:: Extracted data entries ::
::::::

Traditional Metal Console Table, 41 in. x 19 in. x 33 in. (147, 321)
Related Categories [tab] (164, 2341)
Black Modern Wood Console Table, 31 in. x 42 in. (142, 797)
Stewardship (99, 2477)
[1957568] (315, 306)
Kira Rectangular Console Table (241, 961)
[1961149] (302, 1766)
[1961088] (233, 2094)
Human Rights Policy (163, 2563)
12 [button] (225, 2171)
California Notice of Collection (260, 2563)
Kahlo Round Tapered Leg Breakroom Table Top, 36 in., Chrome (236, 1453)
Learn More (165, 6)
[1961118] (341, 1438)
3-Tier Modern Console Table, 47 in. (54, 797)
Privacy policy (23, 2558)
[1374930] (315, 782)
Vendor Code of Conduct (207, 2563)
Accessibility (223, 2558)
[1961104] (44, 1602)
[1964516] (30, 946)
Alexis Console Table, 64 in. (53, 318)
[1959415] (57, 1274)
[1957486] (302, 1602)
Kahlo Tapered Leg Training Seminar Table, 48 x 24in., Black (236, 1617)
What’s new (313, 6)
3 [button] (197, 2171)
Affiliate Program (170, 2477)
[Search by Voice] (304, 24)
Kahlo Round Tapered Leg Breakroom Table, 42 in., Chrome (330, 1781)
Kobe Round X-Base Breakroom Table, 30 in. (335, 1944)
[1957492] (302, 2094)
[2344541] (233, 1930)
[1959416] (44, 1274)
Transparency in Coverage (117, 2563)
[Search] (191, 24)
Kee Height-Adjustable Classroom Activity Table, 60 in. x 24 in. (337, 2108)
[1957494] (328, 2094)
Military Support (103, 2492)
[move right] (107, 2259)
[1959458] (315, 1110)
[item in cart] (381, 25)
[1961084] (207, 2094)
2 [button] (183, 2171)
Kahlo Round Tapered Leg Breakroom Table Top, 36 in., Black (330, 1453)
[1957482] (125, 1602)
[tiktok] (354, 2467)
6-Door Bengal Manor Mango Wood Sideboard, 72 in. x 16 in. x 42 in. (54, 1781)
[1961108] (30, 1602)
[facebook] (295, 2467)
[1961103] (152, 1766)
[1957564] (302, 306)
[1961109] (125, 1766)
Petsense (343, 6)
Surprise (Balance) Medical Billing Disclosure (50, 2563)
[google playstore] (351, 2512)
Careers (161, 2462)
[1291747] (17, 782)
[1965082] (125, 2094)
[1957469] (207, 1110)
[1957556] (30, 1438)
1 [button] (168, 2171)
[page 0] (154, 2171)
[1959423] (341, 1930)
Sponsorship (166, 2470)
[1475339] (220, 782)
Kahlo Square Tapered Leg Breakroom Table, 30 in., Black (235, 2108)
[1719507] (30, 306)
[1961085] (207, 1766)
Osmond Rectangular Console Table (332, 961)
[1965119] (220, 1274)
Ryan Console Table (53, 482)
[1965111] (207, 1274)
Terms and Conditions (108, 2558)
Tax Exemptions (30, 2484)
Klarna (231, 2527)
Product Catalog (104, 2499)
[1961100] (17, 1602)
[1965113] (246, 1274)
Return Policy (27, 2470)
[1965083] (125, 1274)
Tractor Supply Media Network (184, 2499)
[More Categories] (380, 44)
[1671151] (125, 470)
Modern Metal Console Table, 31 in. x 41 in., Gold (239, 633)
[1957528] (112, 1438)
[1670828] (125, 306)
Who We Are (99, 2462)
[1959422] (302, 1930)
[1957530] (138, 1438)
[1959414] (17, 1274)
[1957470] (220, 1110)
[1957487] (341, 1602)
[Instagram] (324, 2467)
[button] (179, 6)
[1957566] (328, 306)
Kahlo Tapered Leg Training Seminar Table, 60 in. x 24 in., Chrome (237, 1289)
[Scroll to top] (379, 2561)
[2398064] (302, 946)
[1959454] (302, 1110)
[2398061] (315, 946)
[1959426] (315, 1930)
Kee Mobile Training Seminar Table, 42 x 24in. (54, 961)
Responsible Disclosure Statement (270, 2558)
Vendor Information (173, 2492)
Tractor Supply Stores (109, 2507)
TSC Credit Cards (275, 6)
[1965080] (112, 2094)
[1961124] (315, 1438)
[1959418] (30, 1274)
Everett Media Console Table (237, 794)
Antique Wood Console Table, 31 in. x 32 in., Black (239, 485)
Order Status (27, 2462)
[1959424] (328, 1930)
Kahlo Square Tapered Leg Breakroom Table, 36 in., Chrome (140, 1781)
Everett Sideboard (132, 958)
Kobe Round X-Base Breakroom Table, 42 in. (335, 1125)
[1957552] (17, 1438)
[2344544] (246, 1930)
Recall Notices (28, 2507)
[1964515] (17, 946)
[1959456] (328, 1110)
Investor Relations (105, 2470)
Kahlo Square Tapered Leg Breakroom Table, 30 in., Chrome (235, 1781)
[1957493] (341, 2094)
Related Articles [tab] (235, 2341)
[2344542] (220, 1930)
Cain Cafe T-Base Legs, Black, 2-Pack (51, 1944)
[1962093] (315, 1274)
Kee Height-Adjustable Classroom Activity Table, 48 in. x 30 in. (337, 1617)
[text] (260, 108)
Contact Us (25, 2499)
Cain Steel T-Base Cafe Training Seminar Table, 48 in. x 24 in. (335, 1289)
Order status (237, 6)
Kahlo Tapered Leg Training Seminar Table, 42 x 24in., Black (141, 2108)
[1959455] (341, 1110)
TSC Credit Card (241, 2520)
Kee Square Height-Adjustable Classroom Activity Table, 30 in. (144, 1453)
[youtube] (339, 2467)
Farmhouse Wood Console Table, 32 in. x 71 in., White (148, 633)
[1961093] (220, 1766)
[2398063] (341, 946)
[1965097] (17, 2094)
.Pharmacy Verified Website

::::::

:: TASK REQUIREMENTS ::
Write out every line from the entries where "Metal" appears.

:: SOLUTION TO THIS EXERCISE ::
Traditional Metal Console Table, 41 in. x 19 in. x 33 in. (147, 321)
Modern Metal Console Table, 31 in. x 41 in., Gold (239, 633)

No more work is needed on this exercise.